(Input for this task)
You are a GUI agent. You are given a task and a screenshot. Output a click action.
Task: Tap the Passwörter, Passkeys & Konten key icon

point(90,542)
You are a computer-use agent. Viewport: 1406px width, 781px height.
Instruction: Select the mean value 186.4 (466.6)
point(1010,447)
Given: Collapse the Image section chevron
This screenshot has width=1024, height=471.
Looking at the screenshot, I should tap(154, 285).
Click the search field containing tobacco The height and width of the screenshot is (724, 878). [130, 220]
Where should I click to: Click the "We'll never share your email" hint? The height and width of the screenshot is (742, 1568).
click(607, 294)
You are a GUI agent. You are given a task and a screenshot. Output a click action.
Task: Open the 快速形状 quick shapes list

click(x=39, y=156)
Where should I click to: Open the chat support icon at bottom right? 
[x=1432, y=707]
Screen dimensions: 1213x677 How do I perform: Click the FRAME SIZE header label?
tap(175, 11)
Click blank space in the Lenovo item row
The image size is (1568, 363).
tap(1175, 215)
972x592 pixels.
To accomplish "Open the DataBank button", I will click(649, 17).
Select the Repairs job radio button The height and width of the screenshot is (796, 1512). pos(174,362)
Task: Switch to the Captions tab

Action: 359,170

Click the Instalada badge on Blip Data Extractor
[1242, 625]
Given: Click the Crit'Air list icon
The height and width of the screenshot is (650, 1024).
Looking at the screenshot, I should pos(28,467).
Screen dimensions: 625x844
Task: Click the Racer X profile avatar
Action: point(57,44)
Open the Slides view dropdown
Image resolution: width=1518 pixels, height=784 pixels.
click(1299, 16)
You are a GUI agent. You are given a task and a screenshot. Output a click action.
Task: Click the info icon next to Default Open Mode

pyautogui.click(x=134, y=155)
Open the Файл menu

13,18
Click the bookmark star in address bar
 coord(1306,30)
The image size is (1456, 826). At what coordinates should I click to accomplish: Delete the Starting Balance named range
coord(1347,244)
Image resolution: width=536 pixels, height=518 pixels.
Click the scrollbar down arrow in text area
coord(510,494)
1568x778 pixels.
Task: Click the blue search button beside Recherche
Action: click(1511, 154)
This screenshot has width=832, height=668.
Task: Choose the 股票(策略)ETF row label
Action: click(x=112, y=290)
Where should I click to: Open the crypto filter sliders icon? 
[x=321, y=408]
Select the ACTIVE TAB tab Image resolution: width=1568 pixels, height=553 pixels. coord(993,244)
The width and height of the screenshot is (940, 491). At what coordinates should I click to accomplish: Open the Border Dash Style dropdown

(Task brief) Rewrite the lines from the line with "972x592 pixels." up to and including the last line, replacing "Captions" with "Subtitles" and leaving everything else unchanged.

(Finished task)
972x592 pixels.
To accomplish "Open the DataBank button", I will click(649, 17).
Select the Repairs job radio button The height and width of the screenshot is (796, 1512). pos(174,362)
Task: Switch to the Subtitles tab

Action: 359,170

Click the Instalada badge on Blip Data Extractor
[1242, 625]
Given: Click the Crit'Air list icon
The height and width of the screenshot is (650, 1024).
Looking at the screenshot, I should pos(28,467).
Screen dimensions: 625x844
Task: Click the Racer X profile avatar
Action: point(57,44)
Open the Slides view dropdown
Image resolution: width=1518 pixels, height=784 pixels.
click(1299, 16)
You are a GUI agent. You are given a task and a screenshot. Output a click action.
Task: Click the info icon next to Default Open Mode

pyautogui.click(x=134, y=155)
Open the Файл menu

13,18
Click the bookmark star in address bar
 coord(1306,30)
The image size is (1456, 826). At what coordinates should I click to accomplish: Delete the Starting Balance named range
coord(1347,244)
Image resolution: width=536 pixels, height=518 pixels.
Click the scrollbar down arrow in text area
coord(510,494)
1568x778 pixels.
Task: Click the blue search button beside Recherche
Action: click(1511, 154)
This screenshot has width=832, height=668.
Task: Choose the 股票(策略)ETF row label
Action: click(x=112, y=290)
Where should I click to: Open the crypto filter sliders icon? 
[x=321, y=408]
Select the ACTIVE TAB tab Image resolution: width=1568 pixels, height=553 pixels. coord(993,244)
The width and height of the screenshot is (940, 491). At what coordinates should I click to accomplish: Open the Border Dash Style dropdown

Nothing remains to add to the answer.